One of the greatest French bistro desserts is tarte au citron, or lemon tart: a rich, tangy curd set in a buttery French tart shell. In furtherance to ending the tyranny of the lemon in our fair city, I’ve been experimenting with substituting citrus with our local sour cherries.
Background: Classic Fruit Curds
In pastry books there are usually two fruit curd recipes: one for lemon and lime, and another that can be used for almost any other kind of fruit.
Lemon has two traits that let it have its own style of curd: a yellow colour and a very intense acidity. If you cook lemon juice with enough egg yolks and butter that it sets as a curd when cooled, not only will it have the bright yellow colour we associate with lemons, but the acidity of the lemon juice will cut through the fatty yolks and butter. If you were to take a lemon curd recipe and substitute, say, blueberry juice for lemon, the fat in the curd would completely overwhelm the weak acidity of the berries, and it would make a tart with an off-putting grey-blue colour. For this reason there is a second style of curd that is used for basically all types of fruit besides lemons and limes. To keep a vibrant colour and acidity, the amount of butter and egg yolks must be reduced, which means that the curd must have an additional thickener, usually gelatin and egg whites.

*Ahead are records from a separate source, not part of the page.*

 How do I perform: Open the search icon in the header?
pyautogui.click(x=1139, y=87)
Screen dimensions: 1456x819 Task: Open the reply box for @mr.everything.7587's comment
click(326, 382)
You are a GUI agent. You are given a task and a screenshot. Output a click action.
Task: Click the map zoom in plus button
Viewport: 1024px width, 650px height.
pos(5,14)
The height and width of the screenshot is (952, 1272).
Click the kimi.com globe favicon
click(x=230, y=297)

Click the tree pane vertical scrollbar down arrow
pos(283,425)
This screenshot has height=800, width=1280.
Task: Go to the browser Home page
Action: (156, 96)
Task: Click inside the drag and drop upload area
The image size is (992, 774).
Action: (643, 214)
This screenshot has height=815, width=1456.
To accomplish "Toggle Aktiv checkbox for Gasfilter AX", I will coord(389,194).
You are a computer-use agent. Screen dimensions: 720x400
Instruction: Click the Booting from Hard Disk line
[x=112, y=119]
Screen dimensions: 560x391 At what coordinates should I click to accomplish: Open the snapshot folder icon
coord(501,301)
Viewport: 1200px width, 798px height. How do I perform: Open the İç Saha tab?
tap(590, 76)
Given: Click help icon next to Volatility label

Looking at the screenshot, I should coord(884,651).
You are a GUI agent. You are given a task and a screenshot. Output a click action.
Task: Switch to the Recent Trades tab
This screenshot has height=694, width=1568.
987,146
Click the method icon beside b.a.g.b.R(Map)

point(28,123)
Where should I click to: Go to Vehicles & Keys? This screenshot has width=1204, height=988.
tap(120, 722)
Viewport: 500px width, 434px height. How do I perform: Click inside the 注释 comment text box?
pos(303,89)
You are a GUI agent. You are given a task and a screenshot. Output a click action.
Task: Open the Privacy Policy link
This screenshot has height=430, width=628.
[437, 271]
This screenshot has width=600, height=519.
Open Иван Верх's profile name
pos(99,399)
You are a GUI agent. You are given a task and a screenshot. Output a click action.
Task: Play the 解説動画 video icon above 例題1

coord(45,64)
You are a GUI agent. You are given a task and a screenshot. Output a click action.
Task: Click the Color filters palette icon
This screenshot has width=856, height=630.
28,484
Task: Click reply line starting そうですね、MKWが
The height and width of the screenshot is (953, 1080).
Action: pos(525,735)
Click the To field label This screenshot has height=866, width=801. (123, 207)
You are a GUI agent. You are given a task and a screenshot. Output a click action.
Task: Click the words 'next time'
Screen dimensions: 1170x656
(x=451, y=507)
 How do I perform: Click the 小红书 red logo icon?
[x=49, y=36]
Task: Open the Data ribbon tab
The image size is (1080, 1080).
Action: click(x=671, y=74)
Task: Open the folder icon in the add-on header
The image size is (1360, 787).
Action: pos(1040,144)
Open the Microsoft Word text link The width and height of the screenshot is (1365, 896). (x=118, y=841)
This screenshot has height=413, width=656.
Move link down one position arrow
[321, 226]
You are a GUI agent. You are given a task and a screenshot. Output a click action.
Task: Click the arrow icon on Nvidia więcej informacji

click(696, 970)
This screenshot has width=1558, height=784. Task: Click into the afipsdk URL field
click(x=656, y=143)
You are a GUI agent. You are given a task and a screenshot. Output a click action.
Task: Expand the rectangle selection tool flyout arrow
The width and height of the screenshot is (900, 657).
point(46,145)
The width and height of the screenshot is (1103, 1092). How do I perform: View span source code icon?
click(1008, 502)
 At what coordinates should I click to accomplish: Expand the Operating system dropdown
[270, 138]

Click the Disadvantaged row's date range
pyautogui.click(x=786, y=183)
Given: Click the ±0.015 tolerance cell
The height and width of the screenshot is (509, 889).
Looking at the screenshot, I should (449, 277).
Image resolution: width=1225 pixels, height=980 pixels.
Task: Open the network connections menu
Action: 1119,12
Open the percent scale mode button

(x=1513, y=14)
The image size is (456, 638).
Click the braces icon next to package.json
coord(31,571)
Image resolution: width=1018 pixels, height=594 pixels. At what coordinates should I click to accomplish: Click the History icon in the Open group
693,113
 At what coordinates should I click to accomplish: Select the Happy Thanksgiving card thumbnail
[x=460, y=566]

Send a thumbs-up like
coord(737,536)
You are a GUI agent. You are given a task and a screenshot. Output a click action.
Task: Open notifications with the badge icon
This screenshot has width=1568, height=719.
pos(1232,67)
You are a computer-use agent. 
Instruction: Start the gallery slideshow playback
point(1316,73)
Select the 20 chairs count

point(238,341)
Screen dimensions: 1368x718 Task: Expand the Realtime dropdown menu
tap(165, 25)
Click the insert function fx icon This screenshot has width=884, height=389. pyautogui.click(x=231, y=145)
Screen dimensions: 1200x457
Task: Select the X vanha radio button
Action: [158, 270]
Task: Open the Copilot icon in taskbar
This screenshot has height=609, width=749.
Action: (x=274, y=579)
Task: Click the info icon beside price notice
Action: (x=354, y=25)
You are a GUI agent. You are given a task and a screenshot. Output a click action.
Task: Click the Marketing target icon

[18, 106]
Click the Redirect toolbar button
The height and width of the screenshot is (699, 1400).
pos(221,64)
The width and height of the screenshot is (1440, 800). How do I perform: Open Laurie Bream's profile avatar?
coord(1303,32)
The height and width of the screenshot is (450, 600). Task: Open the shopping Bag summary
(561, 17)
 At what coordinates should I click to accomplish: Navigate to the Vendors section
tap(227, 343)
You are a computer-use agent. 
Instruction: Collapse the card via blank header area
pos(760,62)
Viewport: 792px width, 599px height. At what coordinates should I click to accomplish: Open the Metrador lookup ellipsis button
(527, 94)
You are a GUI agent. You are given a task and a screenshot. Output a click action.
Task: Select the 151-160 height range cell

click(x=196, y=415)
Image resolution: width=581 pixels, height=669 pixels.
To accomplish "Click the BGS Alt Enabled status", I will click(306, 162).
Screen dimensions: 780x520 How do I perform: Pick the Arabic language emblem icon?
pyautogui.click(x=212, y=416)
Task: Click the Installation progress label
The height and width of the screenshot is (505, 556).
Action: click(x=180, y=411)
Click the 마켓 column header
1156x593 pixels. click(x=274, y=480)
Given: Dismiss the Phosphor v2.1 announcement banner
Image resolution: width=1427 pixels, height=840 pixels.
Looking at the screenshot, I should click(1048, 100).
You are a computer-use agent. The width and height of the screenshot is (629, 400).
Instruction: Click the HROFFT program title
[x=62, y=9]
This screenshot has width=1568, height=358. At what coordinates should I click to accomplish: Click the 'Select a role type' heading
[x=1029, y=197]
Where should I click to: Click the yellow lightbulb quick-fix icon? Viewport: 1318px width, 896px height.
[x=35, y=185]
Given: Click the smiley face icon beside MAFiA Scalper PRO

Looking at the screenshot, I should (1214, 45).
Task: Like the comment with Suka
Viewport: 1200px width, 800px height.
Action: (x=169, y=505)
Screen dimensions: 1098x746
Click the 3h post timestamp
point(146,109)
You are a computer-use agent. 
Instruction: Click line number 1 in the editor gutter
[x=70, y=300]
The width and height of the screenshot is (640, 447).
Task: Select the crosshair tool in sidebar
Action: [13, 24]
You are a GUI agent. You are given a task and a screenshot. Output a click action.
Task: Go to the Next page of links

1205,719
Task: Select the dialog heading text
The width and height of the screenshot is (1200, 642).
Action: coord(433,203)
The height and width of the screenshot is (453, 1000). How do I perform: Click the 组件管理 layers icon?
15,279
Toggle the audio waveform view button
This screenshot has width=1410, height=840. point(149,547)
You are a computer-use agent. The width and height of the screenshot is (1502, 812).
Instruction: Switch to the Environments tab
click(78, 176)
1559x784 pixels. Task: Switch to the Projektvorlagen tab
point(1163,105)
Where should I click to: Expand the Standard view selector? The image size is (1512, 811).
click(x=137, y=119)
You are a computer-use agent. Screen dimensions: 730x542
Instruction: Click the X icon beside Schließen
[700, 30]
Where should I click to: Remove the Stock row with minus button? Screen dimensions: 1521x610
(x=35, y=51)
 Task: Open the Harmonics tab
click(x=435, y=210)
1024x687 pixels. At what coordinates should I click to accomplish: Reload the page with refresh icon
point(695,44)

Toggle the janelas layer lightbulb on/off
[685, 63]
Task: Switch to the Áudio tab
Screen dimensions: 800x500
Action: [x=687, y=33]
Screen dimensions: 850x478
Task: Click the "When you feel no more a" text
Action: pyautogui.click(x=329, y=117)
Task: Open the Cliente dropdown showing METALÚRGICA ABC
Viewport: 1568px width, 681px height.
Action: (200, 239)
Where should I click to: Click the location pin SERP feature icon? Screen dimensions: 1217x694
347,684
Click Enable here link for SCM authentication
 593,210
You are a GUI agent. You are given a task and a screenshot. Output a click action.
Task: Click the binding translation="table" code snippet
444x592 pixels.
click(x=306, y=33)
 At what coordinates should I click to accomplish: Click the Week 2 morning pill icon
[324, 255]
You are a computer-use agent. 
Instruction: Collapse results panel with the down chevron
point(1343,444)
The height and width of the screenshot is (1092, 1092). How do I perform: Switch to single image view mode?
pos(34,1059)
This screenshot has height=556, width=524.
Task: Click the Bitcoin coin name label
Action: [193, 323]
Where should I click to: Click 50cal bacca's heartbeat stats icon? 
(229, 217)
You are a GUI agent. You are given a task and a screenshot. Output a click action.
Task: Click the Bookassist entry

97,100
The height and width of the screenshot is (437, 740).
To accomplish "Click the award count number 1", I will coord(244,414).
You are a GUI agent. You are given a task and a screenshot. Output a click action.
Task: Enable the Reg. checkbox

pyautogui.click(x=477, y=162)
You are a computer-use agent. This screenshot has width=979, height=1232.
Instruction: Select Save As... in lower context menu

Designing the Sour Cherry Tart
There are three things that I love about our local sour cherries:
- Acidity, obviously
- Intense, vibrant colours: eg. Evans cherries are the purest, happiest red, Carmine Jewel cherries are deep purple
- Distinctive aroma and flavour: eg. Evans cherries have a distinct aroma of almond extract.
An ideal cherry curd would preserve these three characteristics.
In my first experiment with sour cherry tarts I figured that the cherries were sour enough to stand up to the butter-and-yolk barrage of a classic lemon tart. I simply substituted a strained Evans cherry purée into a class lemon curd recipe.
- The final curd was a drab, dusty, sad pink. I had to add food colouring to make it presentable.
- The fat of the curd completely blanketed the natural tartness of the cherries. The final tart had no discernible acidity.
- Similarly, the more delicate aromas of the cherry (almond) were clobbered and undetectable. The tart did have a muted, generic cherry flavour.
- The texture was okay. Very buttery. A bit stodgy.
For round two I used Carmine Jewel cherries, and instead of using only butter and egg yolks I used whole eggs and gelatin, with only a touch of butter.
- The colour of the curd was fantastic. Very close to that of the original cherry. Honestly it reminded me of Beaujolais Nouveau: Purple with a fuchsia tint.
- While the tart was not fully sour, it did have a pleasant, bright acidity.
- Still none of the great aroma of the cherries
So at the very least I know what style of curd the tart needs to use. One more iteration and I should have a working recipe. I’ll keep you posted.